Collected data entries
□ □ □ □ □

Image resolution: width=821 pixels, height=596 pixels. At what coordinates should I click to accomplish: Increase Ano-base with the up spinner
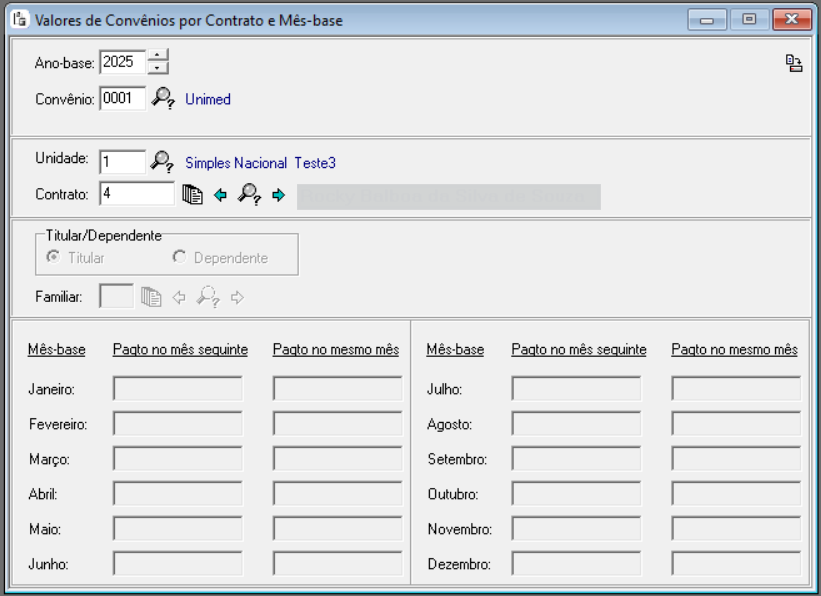tap(158, 56)
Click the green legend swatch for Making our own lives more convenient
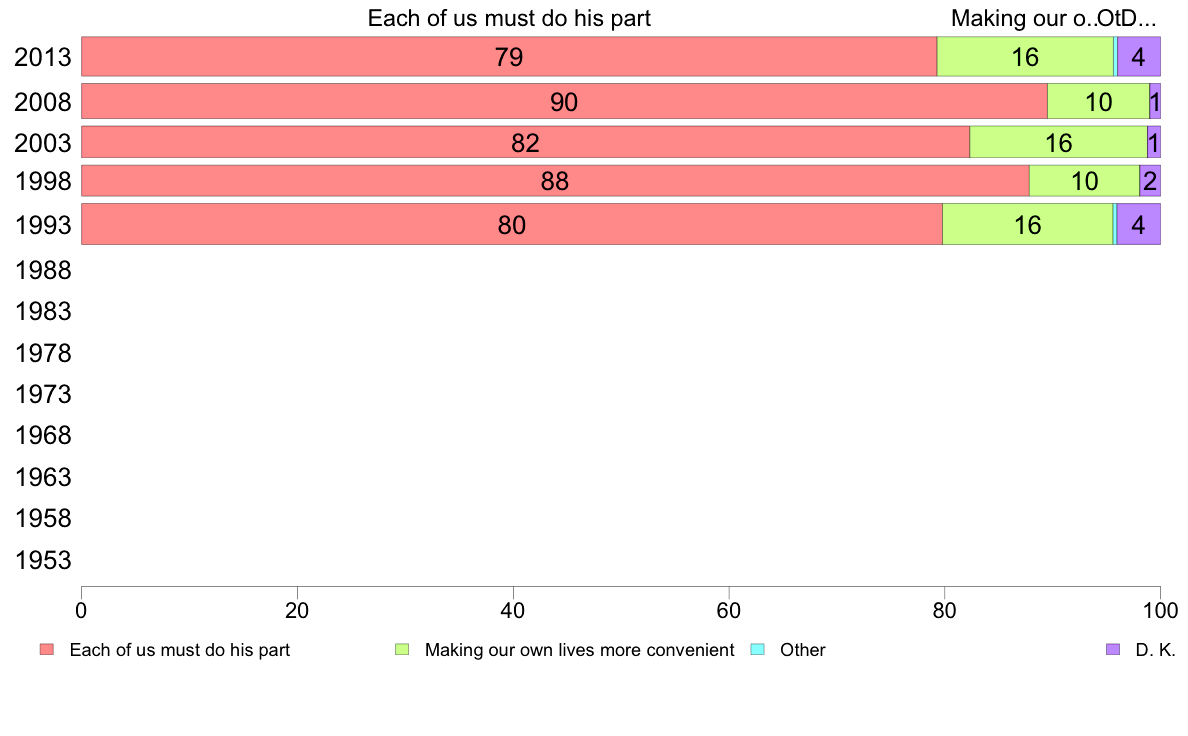The width and height of the screenshot is (1188, 736). (402, 650)
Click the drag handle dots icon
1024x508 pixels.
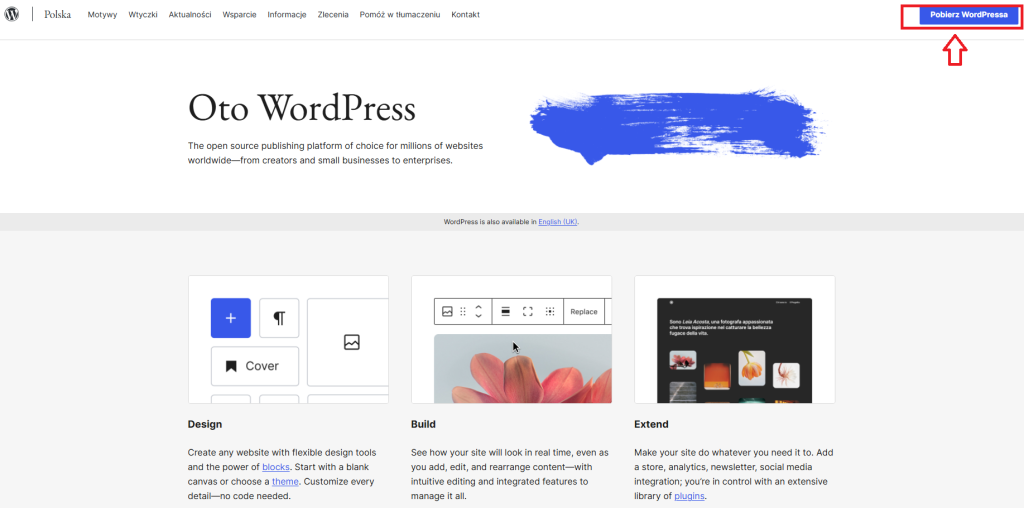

□ □ □ □ □

▶ _WHAT YOU NEED TO DO_
Leave the pictures out and write out every entry exactly as given.

▶ _TASK RESPONSE_
Image resolution: width=821 pixels, height=596 pixels. At what coordinates should I click to accomplish: Increase Ano-base with the up spinner
tap(158, 56)
Click the green legend swatch for Making our own lives more convenient
The width and height of the screenshot is (1188, 736). (402, 650)
Click the drag handle dots icon
1024x508 pixels.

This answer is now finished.